Passage:
▼▼▼
Solicited Corporate Credit Rating for EREDI CAMPIDONICO SPA: B1+ (First Issuance)
modefinance published the Solicited Corporate Credit Rating of EREDI CAMPIDONICO S.P.A. on the website and the rating assigned to the entity is B1+ (First Issuance). The analysis indicated that the company maintained an adequate economic and financial profile, demonstrating the capacity to withstand adverse economic conditions over the medium to long term.
EREDI CAMPIDONICO S.P.A. (also referred to as the “Company” or the “Group”) is a historic Piedmontese enterprise operating in the energy sector, founded in 1927 and headquartered in Grugliasco (Turin). Originally established as a family business engaged in the trading of fuels, it has progressively expanded and diversified its activities to become an integrated operator in the supply of natural gas, electricity, and energy services. The Group has expanded both organically and through acquisitions, strengthening its regional presence and broadening its offering across the agricultural and industrial sectors. Its current operations span multiple business lines, including the supply of natural gas and electricity, the marketing of petroleum products and lubricants, and the provision of integrated energy services for the management and maintenance of heating systems, heat metering, and energy efficiency retrofitting. The Company, active primarily in Piedmont and Liguria, maintains a strong regional presence and a well-established reputation for quality, reliability, and innovation.
▲▲▲
Dataset extract:
▼▼▼
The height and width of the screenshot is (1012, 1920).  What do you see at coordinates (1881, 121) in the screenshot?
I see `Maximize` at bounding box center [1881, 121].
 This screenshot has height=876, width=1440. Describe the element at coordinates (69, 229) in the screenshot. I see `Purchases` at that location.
▲▲▲
Task instructions:
[a] Rewrite the rating notice from "Solicited Corporate Credit Rating for" through "to long term.", substituting "Initial Issuance" for "First Issuance" wherever it occurs.
[b] For each statement, say whether the rating notice agrees with it, answering yes or no and quoting the words that decide it: (i) The Company was founded in 1927. (ii) The Company began as a family business trading fuels. (iii) The Company is active primarily in Lombardy.
[c] According to the rating notice, how did the Group strengthen its regional presence and broaden its offering?
The material is not needed for this work.

Per-task answers:
[a]
Solicited Corporate Credit Rating for EREDI CAMPIDONICO SPA: B1+ (Initial Issuance)
modefinance published the Solicited Corporate Credit Rating of EREDI CAMPIDONICO S.P.A. on the website and the rating assigned to the entity is B1+ (Initial Issuance). The analysis indicated that the company maintained an adequate economic and financial profile, demonstrating the capacity to withstand adverse economic conditions over the medium to long term.

[b]
(i) Yes: "founded in 1927"
(ii) Yes: "Originally established as a family business engaged in the trading of fuels"
(iii) No: "active primarily in Piedmont and Liguria"

[c] The Group expanded both organically and through acquisitions. This growth strengthened its regional presence and broadened its offering across the agricultural and industrial sectors.